Strickland’s deferential standard.” Harrington v. Richter, 562 U.S. 86, 105 (2011).

      Given the standard of review, we conclude that Cook has not carried his

burden of showing that the California Supreme Court lacked any reasonable basis

to deny his ineffective assistance of counsel claims. On this record, a reasonable

basis may exist on which the California Supreme Court could conclude that Cook’s

trial counsel performed adequately or that Cook suffered no prejudice from the

alleged deficiencies. See Strickland, 466 U.S. at 668; Cullen v. Pinholster, 563

U.S. 170 (2011).

      3. Finally, Cook claims that cumulative trial error resulted in a deprivation

of his constitutional rights. “Cumulative error applies where, ‘although no single

                                          5
trial error examined in isolation is sufficiently prejudicial to warrant reversal, the

cumulative effect of multiple errors [has] still prejudice[d] a defendant.’” Whelchel

v. Washington, 232 F.3d 1197, 1212 (9th Cir. 2000) (quoting United States v.

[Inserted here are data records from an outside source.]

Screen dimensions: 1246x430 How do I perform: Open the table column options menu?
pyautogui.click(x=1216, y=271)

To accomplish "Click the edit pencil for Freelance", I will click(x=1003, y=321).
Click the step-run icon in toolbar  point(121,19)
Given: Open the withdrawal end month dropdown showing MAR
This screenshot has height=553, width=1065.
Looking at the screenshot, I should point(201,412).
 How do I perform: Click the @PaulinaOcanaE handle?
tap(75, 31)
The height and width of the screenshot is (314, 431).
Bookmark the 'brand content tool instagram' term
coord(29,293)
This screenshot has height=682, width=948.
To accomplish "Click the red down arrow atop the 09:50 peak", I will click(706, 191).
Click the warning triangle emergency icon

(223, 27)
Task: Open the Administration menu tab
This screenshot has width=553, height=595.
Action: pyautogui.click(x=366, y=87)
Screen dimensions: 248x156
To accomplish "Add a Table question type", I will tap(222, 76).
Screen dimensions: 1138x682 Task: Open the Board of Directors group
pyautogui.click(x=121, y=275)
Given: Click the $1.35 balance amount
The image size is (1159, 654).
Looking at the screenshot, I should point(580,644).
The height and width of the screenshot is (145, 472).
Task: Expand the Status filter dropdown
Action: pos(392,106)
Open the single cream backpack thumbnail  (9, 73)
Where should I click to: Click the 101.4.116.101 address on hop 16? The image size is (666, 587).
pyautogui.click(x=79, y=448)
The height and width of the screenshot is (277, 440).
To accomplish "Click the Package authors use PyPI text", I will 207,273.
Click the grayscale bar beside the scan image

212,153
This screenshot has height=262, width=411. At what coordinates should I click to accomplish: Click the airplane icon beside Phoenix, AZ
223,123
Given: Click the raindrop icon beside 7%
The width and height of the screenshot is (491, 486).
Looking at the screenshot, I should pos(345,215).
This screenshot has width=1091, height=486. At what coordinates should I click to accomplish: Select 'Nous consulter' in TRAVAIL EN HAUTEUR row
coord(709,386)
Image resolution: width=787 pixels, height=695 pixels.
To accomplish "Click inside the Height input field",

Frederick, 78 F.3d 1370, 1381 (9th Cir. 1996). “We have granted habeas relief

under the cumulative effects doctrine when there is a ‘unique symmetry’ of

otherwise harmless errors, such that they amplify each other in relation to a key

contested issue in the case.” Ybarra v. McDaniel, 656 F.3d 984, 1001 (9th Cir.

2011) (quoting Parle v. Runnels, 505 F.3d 922, 933 (9th Cir. 2007)). The

cumulative impact of the errors must, however, render the trial and sentencing

“fundamentally unfair.” Id. (quoting Parle, 505 F.3d at 927). Where “no error of

constitutional magnitude occurred, no cumulative prejudice is possible.” Hayes v.

Ayers, 632 F.3d 500, 524 (9th Cir. 2011) (citing United States v. Larson, 460 F.3d

1200, 1217 (9th Cir. 2006)).

      The California Supreme Court had a reasonable basis for finding that no

error occurred with regard to each of Cook’s habeas claims. Without any findings

of error, the state habeas court could not have found cumulative prejudice.

Because there is a reasonable basis for concluding that the cumulative effect of

Cook’s alleged errors did not render his trial “fundamentally unfair,” and Cook has

not shown otherwise, we deny relief on this claim.

      The district court’s denial of Cook’s habeas petition is AFFIRMED.